"Golconda", René Magritte (Sfondo); "The son of man", René Magritte (Sinistra)

venerdì 27 febbraio 2009

Alcune Domande..

Riflettendo su questa scelta di rigettarsi a capofitto nel nucleare,
mi interrogavo sulla legittimità e sull'efficacia di una scelta del genere a lungo termine.


Anzitutto pensavo a chi o cosa potesse avere il potere di decidere quando l'efficacia di un referendum venisse meno.
Non mi pare di aver mai visto da nessuna parte la presenza di una data di scadenza sotto alla casellina in cui si apporta la 'x' per il voto. Pensavo dunque che forse sarebbe stato più elegante, nonchè più democratico, tornare a chiedere agli italiani che cosa ne pensano. Tutto sommato il referendum è stato fatto solamente 22 anni fa, e buttare via una scelta popolare così sentita all'"epoca" (le virgolette son dovute.. parlare di "epoca" riferendosi a 22 anni fa fa ridere) mi sembra una assoluta mancanza di rispetto non solamente nei confronti di chi quell'8 novembre espresse il suo voto ma principalmente nei confronti di tutta una struttura democratica oggi continuamente brutalizzata e maltrattata.

Mi domandavo poi quale fosse il vantaggio di puntare sul nucleare oggi, in Italia.
Dico "oggi" perchè "oggi" siamo assolutamente in controtendenza con l'America e gli altri paesi europei, che stanno puntando sul rinnovabile (Obama nel piano economico ha proprio inserito forti stanziamenti per lo sviluppo del rinnovabile), e sicuramente usciranno dalla crisi con impianti energetici all'avanguardia, autonomi ed efficienti. Se c'è una cosa di positivo nella crisi è che si può sperare di uscirne con una marcia in più, magari con l'autosufficienza energetica data da energia pulita autoprodotta. Il nucleare neanche soddisferebbe un terzo della richiesta energetica italiana.

Vogliamo poi parlare degli investimenti? Astronomici (oltre 20 miliardi di euro, la maggior parte provenienti da fondi pubblici).
Vogliamo parlare delle scorie e dello smaltimento? Pensiamo a quanto la mafia in Italia riesce a guadagnare con la spazzatura normale ed agli enormi interessi che avrebbe nella gestione di un "certo tipo di spazzatura". Pensiamo poi ai rischi per la salute del cittadino che ne conseguirebbero.
Vogliamo parlare di quando potremo usufruirne?

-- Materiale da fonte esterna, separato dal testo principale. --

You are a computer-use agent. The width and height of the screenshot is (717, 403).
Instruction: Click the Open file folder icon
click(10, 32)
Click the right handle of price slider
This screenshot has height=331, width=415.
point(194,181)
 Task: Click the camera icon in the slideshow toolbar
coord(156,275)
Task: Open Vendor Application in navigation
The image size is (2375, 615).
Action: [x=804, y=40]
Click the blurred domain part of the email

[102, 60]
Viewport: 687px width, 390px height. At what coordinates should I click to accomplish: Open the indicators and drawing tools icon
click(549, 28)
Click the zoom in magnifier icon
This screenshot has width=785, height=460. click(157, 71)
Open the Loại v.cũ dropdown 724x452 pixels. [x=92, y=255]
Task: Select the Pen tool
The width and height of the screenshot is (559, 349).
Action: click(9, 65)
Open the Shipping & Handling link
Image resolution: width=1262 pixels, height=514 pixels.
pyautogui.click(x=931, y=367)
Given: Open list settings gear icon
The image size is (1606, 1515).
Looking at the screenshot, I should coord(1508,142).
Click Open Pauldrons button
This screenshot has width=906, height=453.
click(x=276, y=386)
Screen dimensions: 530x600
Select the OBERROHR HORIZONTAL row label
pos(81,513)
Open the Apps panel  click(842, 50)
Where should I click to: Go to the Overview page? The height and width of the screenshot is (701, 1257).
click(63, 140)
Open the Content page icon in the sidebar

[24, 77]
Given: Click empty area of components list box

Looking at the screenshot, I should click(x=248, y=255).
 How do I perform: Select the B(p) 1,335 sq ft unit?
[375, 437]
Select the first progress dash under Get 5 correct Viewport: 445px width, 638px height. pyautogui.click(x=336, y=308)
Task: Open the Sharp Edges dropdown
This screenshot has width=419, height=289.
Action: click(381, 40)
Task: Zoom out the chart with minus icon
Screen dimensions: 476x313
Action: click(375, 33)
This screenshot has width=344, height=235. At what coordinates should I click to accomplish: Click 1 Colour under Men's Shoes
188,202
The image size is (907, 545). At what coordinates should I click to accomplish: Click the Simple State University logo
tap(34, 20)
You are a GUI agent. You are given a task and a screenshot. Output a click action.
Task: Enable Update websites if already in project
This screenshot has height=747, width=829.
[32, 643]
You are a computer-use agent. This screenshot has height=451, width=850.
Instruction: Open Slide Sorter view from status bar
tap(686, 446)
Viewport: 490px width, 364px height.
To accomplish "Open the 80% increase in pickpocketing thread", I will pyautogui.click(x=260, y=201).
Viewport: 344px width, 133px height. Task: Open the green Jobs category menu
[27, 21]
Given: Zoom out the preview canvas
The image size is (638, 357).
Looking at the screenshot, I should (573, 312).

Tra una quindicina di anni se va bene, quando ormai la tecnologia che stiamo andando a costruire sarà obsoleta, mentre la tecnologia del solare o dell'eolico sarà più redditizia, economica e pulita.
Poi riflettevo sugli interessi, sulla Enel e sull'Edf, che sembra si sobbarcheranno l'incarico della costruzione degli impianti.

Quindi pensavo alla democrazia ed al suo funzionamento. Al fatto che abbiamo un Parlamento ed un Senato, ed un Presidente del Consiglio che sembra essere un re.
Quando, infatti, Berlusconi siglava l'ormai famosissimo accordo con Sarkozy sul nucleare, la "Camera dei Deputati votava una mozione sulla sostenibilità ambientalle, frutto di un'intesa tra tutti i gruppi parlamentari che non faceva alcun accenno al nucleare e bocciava, sullo stesso tema, una mozione dell'Udc che conteneva l'impegno a ripercorrere la strada del nucleare". (tratto da un articolo di Elisabetta Zamparutti, deputata radicale, ndr)
La Zamparutti continua, dicendo "C'è da chiedersi che valenza possa avere una mozione parlamentare nei confronti di un Governo e di un suo presidente che firma accordi sul nuclere senza che vi sia neppure l'approvazione, in attesa del voto del Senato, del quadro normativo di riferimento".

Me lo chiedo anch'io. Diciamocelo senza paura allora: che motivo c'è di credere nel teatrino della nostra repubblica, di credere nel Senato e nella Camera, nella nostra Costituzione ritenuta una delle migliori al mondo, nelle nostre leggi articolate e ragionate ed in tutto ciò che c'è intorno all'unico vero attore di questa pagliacciata?
Siamo in tempo di crisi, no?
Allora io propongo una cosa, non continuiamo a prenderci in giro, risparmiamo sugli stipendi di deputati, senatori, magistrati, giudici. Mandiamoli tutti a casa. Compriamo un bello scettro e facciamo che sia Lui a governarci.
Attenzione, non dico mica di cambiare le cose in fondo, dico solo smettiamola di prenderci per il culo.